Classification model to detect network intrusion
http://kdd.ics.uci.edu/databases/kddcup99/kddcup99.html
Introduction: The KDD Cup 1999 dataset is used to build and evaluate machine learning models for detecting network intrusions. It includes both normal and attack traffic data. Objective is to create and train model to classify if given network traffic is normal or it is an network attack.
Dataset Details:
- Dataset is avaiable in AWS S3 bucket.
- Contains around 5 million records with 41 features each.
- Features include network connection details, such as duration, protocol type, and service type.
Preprocessing:
- read s3 and downloaded the dataset in colab environment
- Considering it is an demo project selected 1% of dataset ie 500K rows to create model
- Balanced the dataset ot have equivalnt number of normal and attack type data so the model should be biased.
- Used label encoding to convert categorical features to numerical values.
- Selected important features to improve model performance.
Model Development:
- Built classfier using Decision Tree, Random forest and XGB with default & hyperparmeter tuned models, to identify network intrusions.

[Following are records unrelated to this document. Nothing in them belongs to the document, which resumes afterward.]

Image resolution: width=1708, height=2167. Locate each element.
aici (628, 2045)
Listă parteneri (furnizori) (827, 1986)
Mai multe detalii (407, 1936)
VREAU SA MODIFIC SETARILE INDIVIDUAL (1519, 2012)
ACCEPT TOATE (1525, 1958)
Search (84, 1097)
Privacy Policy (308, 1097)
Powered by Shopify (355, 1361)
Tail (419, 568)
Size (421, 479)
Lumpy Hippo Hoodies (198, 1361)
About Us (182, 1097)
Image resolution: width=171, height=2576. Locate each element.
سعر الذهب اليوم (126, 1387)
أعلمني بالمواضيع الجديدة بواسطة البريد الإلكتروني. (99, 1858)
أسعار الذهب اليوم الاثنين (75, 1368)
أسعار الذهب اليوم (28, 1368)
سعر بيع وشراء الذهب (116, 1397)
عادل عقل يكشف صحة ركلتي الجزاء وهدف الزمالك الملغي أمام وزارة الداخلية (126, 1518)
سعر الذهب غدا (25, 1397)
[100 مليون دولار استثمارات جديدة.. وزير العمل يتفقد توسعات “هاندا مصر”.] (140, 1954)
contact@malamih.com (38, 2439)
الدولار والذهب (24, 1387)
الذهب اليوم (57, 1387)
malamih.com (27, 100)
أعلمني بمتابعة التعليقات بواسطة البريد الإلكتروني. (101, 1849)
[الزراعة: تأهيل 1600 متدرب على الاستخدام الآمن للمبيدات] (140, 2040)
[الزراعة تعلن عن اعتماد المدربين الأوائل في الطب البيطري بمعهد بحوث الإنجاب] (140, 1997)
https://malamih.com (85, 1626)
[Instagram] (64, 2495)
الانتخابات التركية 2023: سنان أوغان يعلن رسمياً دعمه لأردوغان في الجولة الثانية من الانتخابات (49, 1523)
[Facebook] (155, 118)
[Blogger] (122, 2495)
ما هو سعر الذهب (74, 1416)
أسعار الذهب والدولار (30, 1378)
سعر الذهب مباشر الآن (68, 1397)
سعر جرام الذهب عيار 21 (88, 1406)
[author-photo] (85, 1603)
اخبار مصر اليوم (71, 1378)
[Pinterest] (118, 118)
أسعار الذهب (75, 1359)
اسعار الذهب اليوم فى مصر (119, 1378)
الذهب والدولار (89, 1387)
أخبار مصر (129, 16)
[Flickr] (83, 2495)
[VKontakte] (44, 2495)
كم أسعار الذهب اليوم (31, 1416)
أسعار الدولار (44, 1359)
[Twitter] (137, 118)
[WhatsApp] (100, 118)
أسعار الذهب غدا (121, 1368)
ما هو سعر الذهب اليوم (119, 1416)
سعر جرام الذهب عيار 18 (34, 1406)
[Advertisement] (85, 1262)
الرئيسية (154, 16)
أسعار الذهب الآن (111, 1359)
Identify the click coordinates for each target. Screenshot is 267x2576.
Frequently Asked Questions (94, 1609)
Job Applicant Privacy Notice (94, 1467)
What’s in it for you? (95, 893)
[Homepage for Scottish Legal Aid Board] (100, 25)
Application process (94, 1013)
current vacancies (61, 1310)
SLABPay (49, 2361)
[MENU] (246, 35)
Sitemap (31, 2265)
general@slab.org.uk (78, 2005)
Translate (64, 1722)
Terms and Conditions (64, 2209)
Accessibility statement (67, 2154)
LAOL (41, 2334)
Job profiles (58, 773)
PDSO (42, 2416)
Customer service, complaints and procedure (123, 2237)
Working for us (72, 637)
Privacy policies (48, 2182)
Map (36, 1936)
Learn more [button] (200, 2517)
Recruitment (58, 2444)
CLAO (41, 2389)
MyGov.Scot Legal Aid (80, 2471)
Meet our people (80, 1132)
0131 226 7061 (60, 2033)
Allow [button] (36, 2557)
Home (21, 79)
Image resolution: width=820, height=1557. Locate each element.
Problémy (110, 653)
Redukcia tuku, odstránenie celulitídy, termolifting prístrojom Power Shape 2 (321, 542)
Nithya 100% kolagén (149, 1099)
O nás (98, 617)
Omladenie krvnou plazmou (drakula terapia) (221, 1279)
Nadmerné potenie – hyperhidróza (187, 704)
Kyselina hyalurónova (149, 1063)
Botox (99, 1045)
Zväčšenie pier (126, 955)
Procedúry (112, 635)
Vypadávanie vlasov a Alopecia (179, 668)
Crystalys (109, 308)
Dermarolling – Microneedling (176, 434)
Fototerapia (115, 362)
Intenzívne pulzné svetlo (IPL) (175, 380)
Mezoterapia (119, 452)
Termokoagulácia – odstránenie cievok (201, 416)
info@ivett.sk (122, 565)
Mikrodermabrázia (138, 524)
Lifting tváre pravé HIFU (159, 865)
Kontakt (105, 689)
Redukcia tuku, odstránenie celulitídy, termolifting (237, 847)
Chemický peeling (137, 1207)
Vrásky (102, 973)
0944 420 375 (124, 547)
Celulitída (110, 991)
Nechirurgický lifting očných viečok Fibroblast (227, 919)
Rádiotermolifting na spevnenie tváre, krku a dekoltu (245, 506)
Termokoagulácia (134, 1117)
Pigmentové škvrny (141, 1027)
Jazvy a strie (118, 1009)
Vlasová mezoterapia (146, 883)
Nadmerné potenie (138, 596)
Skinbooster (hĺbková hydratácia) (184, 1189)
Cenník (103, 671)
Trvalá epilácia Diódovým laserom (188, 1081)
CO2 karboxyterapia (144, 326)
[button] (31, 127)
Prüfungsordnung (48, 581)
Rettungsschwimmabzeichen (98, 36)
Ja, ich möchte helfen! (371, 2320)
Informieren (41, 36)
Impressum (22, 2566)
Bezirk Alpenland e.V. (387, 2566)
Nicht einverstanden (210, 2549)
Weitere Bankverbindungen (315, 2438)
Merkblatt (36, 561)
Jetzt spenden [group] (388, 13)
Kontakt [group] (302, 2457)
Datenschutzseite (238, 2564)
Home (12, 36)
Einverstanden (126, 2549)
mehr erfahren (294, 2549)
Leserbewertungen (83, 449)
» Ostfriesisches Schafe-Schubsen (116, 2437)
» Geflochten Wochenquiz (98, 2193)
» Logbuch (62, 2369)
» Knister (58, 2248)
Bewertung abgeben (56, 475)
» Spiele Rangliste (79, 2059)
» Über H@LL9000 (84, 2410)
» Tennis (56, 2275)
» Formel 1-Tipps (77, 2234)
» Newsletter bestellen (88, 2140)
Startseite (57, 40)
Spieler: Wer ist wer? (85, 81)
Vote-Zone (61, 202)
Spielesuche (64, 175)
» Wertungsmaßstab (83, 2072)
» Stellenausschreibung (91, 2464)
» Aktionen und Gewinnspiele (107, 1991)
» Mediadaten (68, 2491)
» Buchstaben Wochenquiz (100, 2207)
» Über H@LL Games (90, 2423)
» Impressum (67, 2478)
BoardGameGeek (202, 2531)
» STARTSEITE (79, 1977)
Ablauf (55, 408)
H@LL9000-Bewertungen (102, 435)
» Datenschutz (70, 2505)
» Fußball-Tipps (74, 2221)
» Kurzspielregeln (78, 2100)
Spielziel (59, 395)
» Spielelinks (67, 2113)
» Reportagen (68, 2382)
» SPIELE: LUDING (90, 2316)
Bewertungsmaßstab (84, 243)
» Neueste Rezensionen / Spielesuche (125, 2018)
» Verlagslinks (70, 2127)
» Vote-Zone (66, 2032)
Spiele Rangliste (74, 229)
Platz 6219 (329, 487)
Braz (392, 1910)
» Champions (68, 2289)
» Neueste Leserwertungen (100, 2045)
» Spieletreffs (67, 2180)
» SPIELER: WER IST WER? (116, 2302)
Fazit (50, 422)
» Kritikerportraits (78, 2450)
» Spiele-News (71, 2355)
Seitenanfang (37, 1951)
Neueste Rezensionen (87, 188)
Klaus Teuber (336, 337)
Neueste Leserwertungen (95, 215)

- Using F1 score compared the model output and picked up best performing model
- This created a baseModel. Saved/pickled this model back to S3
Testing 1:
- Read and load the pickeled model and test file from S3
- Preprocess the input
- Inferecnce baseModel with preprocessed input
- Evaluated the model using accuracy, precision, recall, and F1-score.
- Used cross-validation to ensure the model's robustness.
Deployment:
- Deployed Model to Ngrock server using fastAPI.